**TASK PROMPT**.
Copy out the items starting with the line containing "This screenshot has" and going on through the line containing "Describe the element".

**SOURCE MATERIAL**.
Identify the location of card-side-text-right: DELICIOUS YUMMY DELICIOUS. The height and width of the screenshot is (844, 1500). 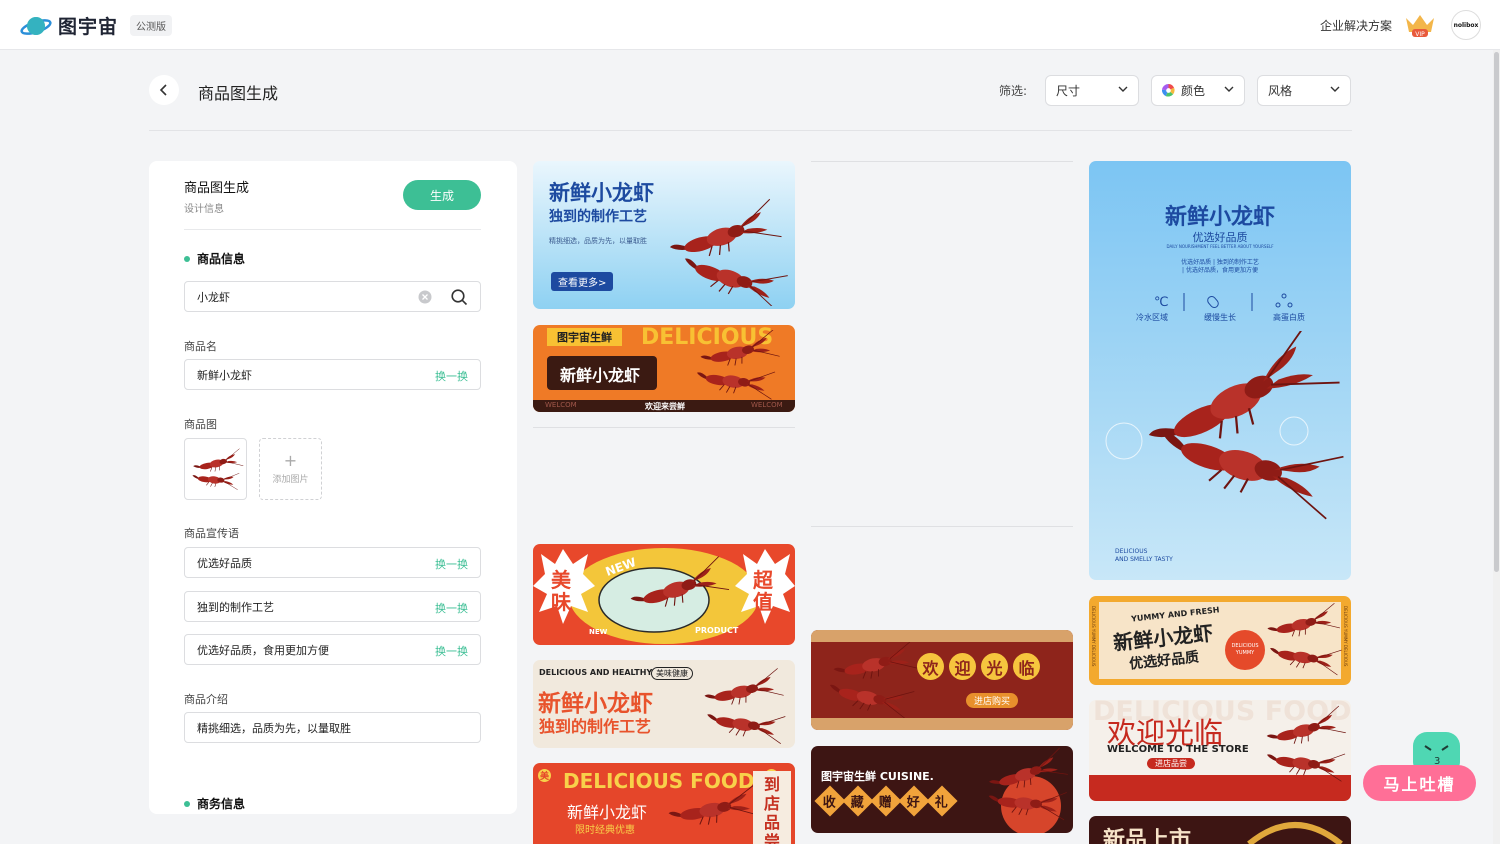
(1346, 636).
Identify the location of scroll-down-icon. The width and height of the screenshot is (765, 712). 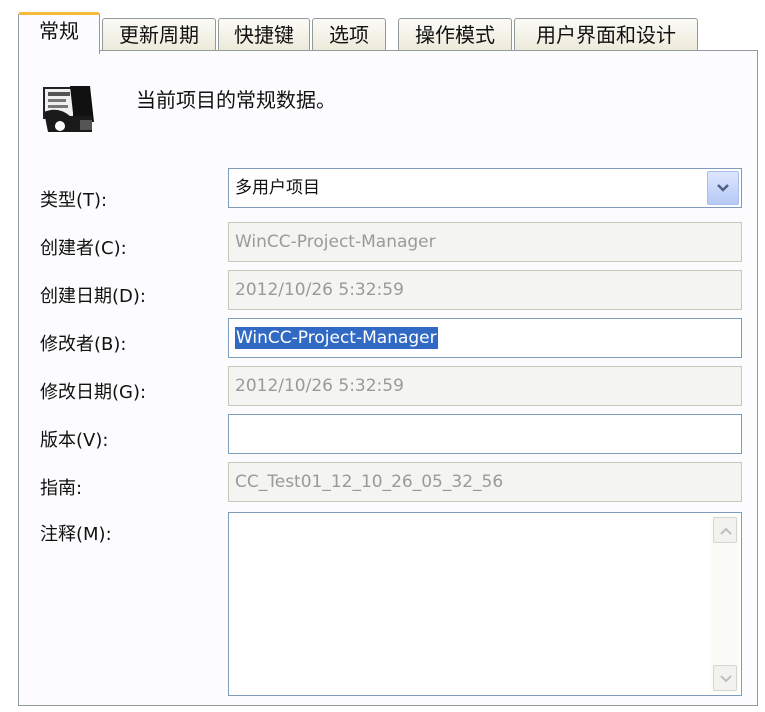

---

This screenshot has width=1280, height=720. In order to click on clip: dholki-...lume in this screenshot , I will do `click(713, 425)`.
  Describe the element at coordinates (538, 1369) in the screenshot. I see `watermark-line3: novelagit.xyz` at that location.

**ANSWER AREA**.
This screenshot has width=1280, height=720. In order to click on clip: dholki-...lume in this screenshot , I will do `click(713, 425)`.
  Describe the element at coordinates (538, 1369) in the screenshot. I see `watermark-line3: novelagit.xyz` at that location.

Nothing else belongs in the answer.